Survey puts a face on homeless population in Palo Alto

BY MADOLYN BOWMAN ROGERS

Homeless people surveyed in the area from Redwood City to East Palo Alto were almost twice as likely to have education past high school compared with homeless people nationwide. Local homeless were also twice as likely to not get health care they needed in the past year, were more likely to be U.S. veterans and were slightly older. National data came from a survey of homeless service centers by the Urban Institute.

Palo Alto is one of the wealthiest cities in the country, yet homeless people here are twice as likely to not get medical care when they need it as homeless people in other parts of the country, according to a new survey of the homeless in the mid-Peninsula area.

"The access to care here is obviously not good," said Lars Osterberg, MD, MPH, clinical assistant professor of medicine, physician at the Veterans Affairs Palo Alto Health Care System and an author of the study in the November issue of the Journal of Health Care for the Poor and Underserved.

Osterberg and co-author Don Barr, MD, PhD, a physician and professor of sociology at Stanford, designed the survey to find out the needs of the local homeless population. They conducted face-to-face interviews in 2005 with 145 homeless adults in the area from Redwood City to East Palo Alto.

They found the homeless reflected their surrounding community. Half of the homeless had lived in the area for 20 years or more, and they were more educated than those homeless in other parts of the country, according to a national survey of homeless done by the Urban Institute. Half the local homeless had education past high school, and more than 20 people had college degrees. More than one-quarter were veterans.

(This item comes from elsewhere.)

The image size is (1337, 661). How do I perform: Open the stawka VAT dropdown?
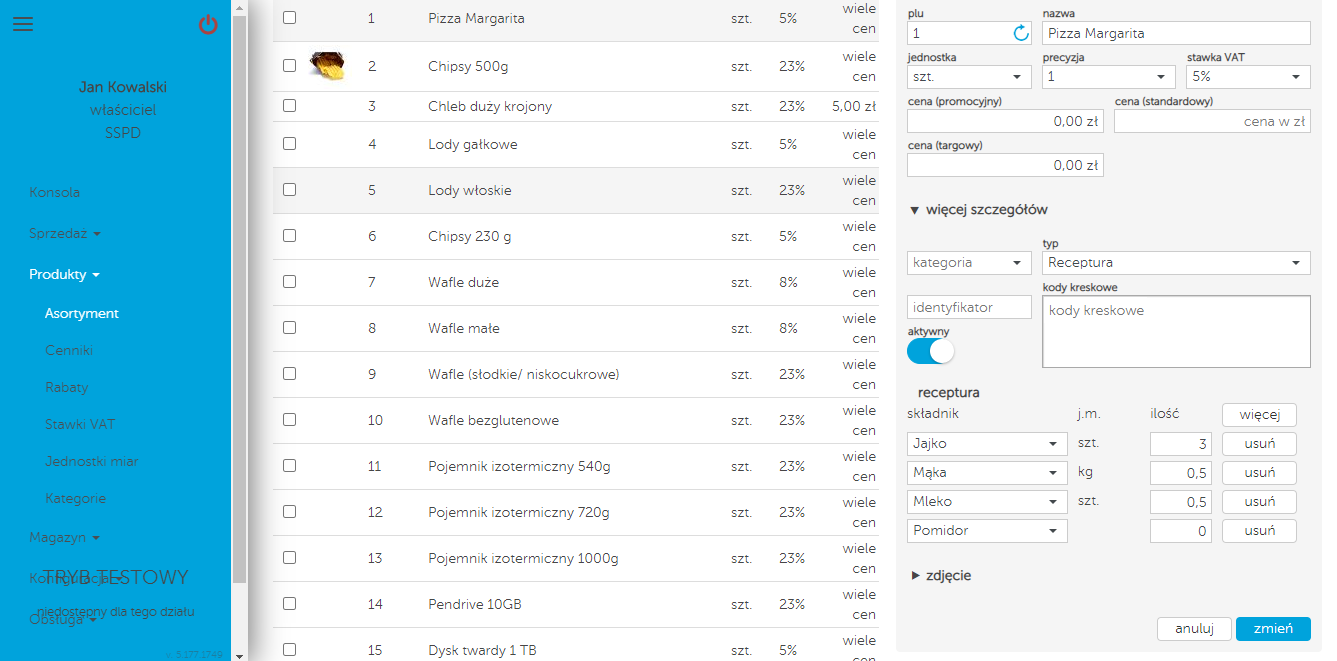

Many of the homeless had previously been quite successful, including businessmen and a Stanford professor. Thirty percent of the women were homeless due to domestic violence. "What woke me up were all the different walks of life who have become homeless," said Osterberg.

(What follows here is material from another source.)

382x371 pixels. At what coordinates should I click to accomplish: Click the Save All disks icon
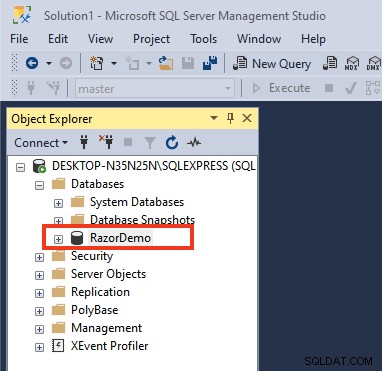pos(210,63)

The survey revealed that the greatest unmet need of the local homeless population was medical care, particularly psychiatric care. Overall, 56 percent said they couldn't get health care in the last year, compared with 24 percent of the homeless nationwide. More than half had a mental illness. Almost half had untreated dental disease. Although there are some free clinics in the area, limited hours or distant locations make them difficult for the homeless to use.

Hunger was less of a problem here than it is nationally. A kitchen is always open somewhere in the local area, Barr said.

When asked about problems they experience, three-quarters of the respondents cited finding work as a challenge. One man told Osterberg about his struggles in looking for work without a phone number for employers to call or a way to keep his work clothes clean. But when the homeless were asked, "What's the worst part about being homeless?" across the board they replied, "It's the way people look at you and treat you."

The survey results influenced the September 2006 founding of the Opportunity Center, a comprehensive housing and service center for the homeless on Encina Avenue in downtown Palo Alto. The center's 89 apartments have been fully occupied since opening. The center provides daily drop-in services that include showers, lockers for storing possessions and computers for checking email and hunting for jobs.

A crucial feature of the center is the ground-floor clinic that provides free medical and psychiatric services. The clinic has a growing caseload of about 150 patients plus about 75 psychiatric patients, giving many mid-Peninsula homeless a place they can get to when they're sick.

Many of the center's occupants had been chronically homeless due to mental illness, but now with housing, psychiatric care and a community environment, they have been able to stabilize, Barr said. He described a woman with a developmental disability who had been on the streets for years and nearly died once in the emergency room. Now living at the center, she is clean, well-clothed, receiving medical care and part of a community that checks on her regularly.

The key to helping the homeless is providing housing first, then treating the mental illness and drug and alcohol problems, Osterberg said.

"There's research to show, if as a first step you provide housing, these problems are much more amenable to treatment," Barr said. "In housing, their lives tend to settle down."

Despite its successes, the Opportunity Center is now facing a critical funding shortage. Initially county governments provided funding through their health departments, but that support has ceased. The Palo Alto Medical Foundation helps underwrite the free clinic, but not the psychiatric services, which Barr identified as crucial for the success of the center. A private donor recently stepped in to stabilize the center and keep it running, but there is no long-term plan for maintaining operations.

"We still need to answer the question, if these services are so crucial for the community, how is the community going to support them?" Barr asked.


Madolyn Bowman Rogers is a science-writing intern in the medical school's Office of Communication & Public Affairs.